• [Reading passage]
>> start

8.2 Referrals to the Department of Justice

    In 2015, the FFIEC agencies including the CFPB referred a total of 
16 matters to the DOJ. The FDIC referred four matters to the DOJ. These 
matters alleged discriminatory treatment of persons in credit 
transactions due to protected characteristics, including race, national 
origin, marital status and receipt of public assistance income. The FRB 
referred four matters to the DOJ. These matters alleged discriminatory 
treatment of persons in credit transactions due to protected 
characteristics, including race, national origin, and marital status. 
The CFPB referred eight matters to the DOJ during 2015, finding 
discrimination in credit transactions on the following prohibited 
bases: Race, color, national origin, age, receipt of public assistance 
income, sex, and marital status.

8.3 Reporting on the Home Mortgage Disclosure Act

    The CFPB's annual HMDA reporting requirement calls for the CFPB, in 
consultation with the Department of Housing and Urban Development 
(HUD), to report annually on the utility of HMDA's requirement that 
covered lenders itemize in order to disclose the number and dollar 
amount of certain mortgage loans and applications, grouped according to 
various characteristics.\101\ The CFPB, in consultation with HUD, finds 
that itemization and tabulation of these data further the purposes of 
HMDA. For more information on the Bureau's proposed amendments to 
HMDA's implementing regulation, Regulation C, please see the Rulemaking 
section of this report (Section 4).
---------------------------------------------------------------------------

    \101\ See 12 U.S.C. 2807.
---------------------------------------------------------------------------

9. Conclusion

    In this, our fourth Fair Lending Report to Congress, we outline our 
work in furtherance of our Congressional mandate to ensure fair, 
equitable, and nondiscriminatory access to credit. Our multipronged 
approach uses every tool at our disposal--supervision, enforcement, 
rulemaking, outreach, research, data-driven prioritization, interagency 
coordination, and more. We are proud to present this report as we 
continue to fulfill our Congressional mandate as well as the Bureau's 
mission to help consumer finance markets work by making rules more 
effective, by consistently and fairly enforcing these rules, and by 
empowering consumers to take more control over their economic lives.

>> end

• [Given information]
>> start

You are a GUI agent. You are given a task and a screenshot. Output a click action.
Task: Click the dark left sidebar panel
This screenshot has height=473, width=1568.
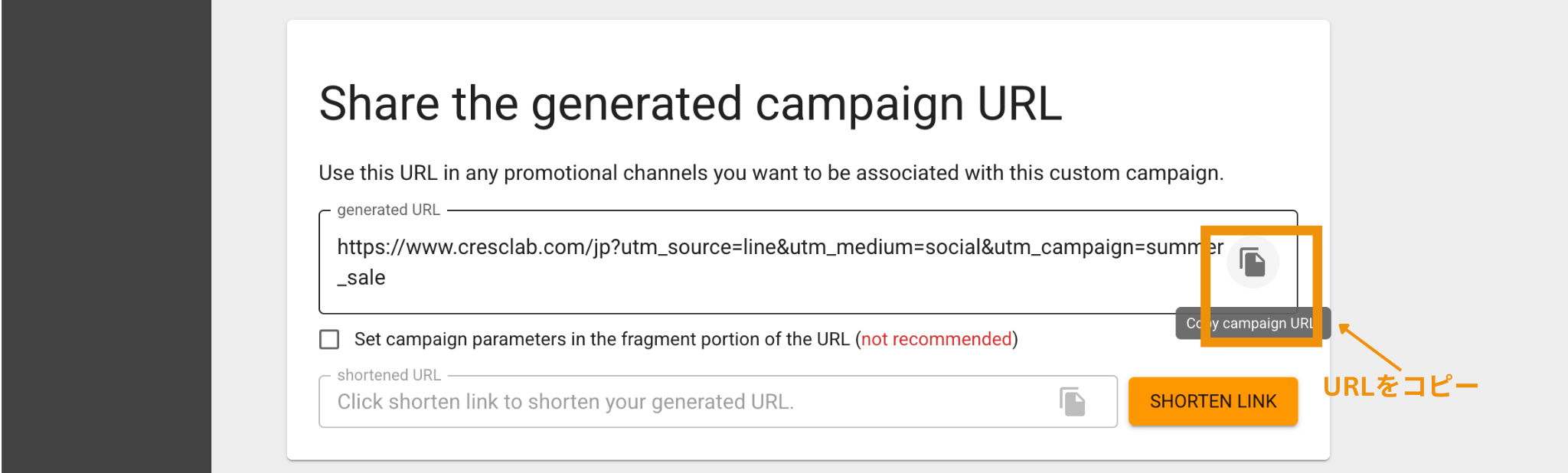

>> end

• [Exercise requirements]
A: According to the fair lending report excerpt, how many matters did the CFPB refer to the DOJ during 2015?
B: Extend the fair lending report excerpt by writing what comes next after its final sentence.
The lines above are separate material and are not part of the fair lending report.

• [Answers for this exercise]
A: The CFPB referred eight matters to the DOJ during 2015.

B:
Appendix A: Defined Terms

------------------------------------------------------------------------
               Term                              Definition
------------------------------------------------------------------------
Bureau............................  The Consumer Financial Protection
                                     Bureau.
CFPB..............................  The Consumer Financial Protection
                                     Bureau.
CMS...............................  Compliance Management System.
Dodd-Frank Act....................  The Dodd-Frank Wall Street Reform
                                     and Consumer Protection Act.
DOJ...............................  The U.S. Department of Justice.
DOT...............................  The U.S. Department of
                                     Transportation.
ECOA..............................  The Equal Credit Opportunity Act.
FCA...............................  Farm Credit Administration.
FDIC..............................  The U.S. Federal Deposit Insurance
                                     Corporation.
Federal Reserve Board.............  The U.S. Board of Governors of the
                                     Federal Reserve System.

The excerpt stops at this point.